Ecosyste.ms: Awesome
An open API service indexing awesome lists of open source software.
https://github.com/rooneymcnibnug/openbsd-pi-tor-hidden-service
Runnung an onion on a pi with a pufferfish...
https://github.com/rooneymcnibnug/openbsd-pi-tor-hidden-service
Last synced: 11 days ago
JSON representation
Runnung an onion on a pi with a pufferfish...
- Host: GitHub
- URL: https://github.com/rooneymcnibnug/openbsd-pi-tor-hidden-service
- Owner: RooneyMcNibNug
- Created: 2023-09-21T23:20:08.000Z (about 1 year ago)
- Default Branch: main
- Last Pushed: 2024-06-28T17:28:42.000Z (5 months ago)
- Last Synced: 2024-10-11T02:31:13.921Z (about 1 month ago)
- Size: 33.2 KB
- Stars: 0
- Watchers: 2
- Forks: 0
- Open Issues: 0
-
Metadata Files:
- Readme: README.md
Awesome Lists containing this project
README
# Hosting an OpenBSD Hidden Service on a Raspberry Pi with OpenBSD
Its the Year of ~Linux on Desktop~ Tor on Pi! Let's do it with our favorite pufferfish 🐡
---
### Downloading OpenBSD
You can head over to www.openbsd.org to do this - any one of the [mirrors](https://www.openbsd.org/ftp.html) available on there will have an `.img` file of the architecture you need - which, for the raspberry pi, is the `arm64` image.
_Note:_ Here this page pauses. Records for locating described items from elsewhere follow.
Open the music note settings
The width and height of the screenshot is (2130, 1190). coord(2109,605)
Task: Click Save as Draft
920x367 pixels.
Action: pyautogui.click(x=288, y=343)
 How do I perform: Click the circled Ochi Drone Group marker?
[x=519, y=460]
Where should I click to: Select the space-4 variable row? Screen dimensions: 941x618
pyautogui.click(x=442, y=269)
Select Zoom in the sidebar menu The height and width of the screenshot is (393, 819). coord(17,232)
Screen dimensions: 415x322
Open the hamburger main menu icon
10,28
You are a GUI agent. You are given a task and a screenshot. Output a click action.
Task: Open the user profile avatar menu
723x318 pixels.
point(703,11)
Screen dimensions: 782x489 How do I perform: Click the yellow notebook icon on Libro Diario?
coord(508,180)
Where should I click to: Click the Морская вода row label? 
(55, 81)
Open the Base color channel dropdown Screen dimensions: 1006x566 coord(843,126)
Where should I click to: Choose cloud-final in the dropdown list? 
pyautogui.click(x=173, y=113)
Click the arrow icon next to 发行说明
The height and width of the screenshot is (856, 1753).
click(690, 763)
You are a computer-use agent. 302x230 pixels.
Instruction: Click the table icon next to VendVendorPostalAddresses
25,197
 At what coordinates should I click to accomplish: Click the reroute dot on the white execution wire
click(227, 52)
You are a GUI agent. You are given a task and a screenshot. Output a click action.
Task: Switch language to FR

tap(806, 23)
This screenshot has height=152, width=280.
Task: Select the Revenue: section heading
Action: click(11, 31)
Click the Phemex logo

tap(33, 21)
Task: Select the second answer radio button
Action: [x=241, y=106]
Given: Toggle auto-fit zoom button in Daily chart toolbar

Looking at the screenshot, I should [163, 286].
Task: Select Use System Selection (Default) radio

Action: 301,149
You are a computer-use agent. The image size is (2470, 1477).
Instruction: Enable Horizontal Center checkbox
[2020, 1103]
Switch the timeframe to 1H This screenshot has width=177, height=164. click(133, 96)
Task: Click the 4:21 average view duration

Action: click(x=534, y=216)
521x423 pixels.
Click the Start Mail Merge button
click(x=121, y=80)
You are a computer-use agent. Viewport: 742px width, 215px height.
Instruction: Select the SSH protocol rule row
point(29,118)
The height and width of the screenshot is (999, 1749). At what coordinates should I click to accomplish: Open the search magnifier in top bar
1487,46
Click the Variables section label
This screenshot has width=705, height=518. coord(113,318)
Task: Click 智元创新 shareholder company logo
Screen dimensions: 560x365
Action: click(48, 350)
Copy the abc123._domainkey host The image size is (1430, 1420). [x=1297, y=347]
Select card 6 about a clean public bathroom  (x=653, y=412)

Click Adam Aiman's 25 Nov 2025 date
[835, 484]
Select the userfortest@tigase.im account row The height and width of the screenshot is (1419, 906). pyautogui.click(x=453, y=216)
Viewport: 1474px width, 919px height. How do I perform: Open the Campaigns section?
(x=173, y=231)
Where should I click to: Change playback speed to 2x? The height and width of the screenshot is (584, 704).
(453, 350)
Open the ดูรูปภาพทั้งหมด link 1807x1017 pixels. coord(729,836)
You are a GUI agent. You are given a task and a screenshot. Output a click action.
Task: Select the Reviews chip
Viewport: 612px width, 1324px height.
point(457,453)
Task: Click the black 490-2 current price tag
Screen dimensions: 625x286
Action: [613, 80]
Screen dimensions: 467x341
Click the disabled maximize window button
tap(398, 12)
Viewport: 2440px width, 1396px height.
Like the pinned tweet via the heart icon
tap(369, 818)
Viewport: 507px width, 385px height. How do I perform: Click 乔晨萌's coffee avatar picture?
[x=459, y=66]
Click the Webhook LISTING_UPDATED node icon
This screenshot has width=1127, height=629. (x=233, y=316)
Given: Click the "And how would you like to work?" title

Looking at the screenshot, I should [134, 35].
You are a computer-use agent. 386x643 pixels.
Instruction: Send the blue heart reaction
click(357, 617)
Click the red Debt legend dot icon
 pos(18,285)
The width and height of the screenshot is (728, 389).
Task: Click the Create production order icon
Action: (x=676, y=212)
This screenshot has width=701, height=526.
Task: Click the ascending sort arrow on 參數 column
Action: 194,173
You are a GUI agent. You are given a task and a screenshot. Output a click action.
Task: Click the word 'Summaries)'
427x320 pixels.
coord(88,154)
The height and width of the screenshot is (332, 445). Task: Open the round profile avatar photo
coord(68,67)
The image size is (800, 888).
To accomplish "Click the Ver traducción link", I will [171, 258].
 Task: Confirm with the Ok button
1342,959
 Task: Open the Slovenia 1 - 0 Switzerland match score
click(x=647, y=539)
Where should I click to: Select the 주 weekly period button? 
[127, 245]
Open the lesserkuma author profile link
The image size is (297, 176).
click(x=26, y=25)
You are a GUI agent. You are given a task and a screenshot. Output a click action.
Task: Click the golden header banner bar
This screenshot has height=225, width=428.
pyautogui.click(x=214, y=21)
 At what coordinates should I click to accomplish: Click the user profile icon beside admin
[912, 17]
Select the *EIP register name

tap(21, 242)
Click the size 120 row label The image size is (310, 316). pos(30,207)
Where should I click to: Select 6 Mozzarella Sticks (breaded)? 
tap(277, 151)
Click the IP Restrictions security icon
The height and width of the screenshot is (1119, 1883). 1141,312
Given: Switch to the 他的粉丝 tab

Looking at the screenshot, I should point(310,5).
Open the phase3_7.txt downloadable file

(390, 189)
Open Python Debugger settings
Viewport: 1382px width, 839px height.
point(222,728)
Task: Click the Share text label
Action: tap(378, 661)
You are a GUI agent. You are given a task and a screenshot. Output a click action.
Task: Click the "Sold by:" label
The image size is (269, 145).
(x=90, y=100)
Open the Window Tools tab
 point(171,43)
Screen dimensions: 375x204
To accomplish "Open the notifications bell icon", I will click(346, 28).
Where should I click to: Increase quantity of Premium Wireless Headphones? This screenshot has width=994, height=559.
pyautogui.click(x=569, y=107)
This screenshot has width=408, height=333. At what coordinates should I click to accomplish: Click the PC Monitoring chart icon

So go to something like https://cdn.openbsd.org/pub/OpenBSD/7.3/arm64/ (or whatever the latest version number is for you as of reading this, replacing the URL accordingly) and download the `miniroot73.img` file, which is nice and small.
### Imaging OpenBSD on a microSD
This guide assumes you have a *nix machine or Windows with [WSL](https://learn.microsoft.com/en-us/windows/wsl/install) installed.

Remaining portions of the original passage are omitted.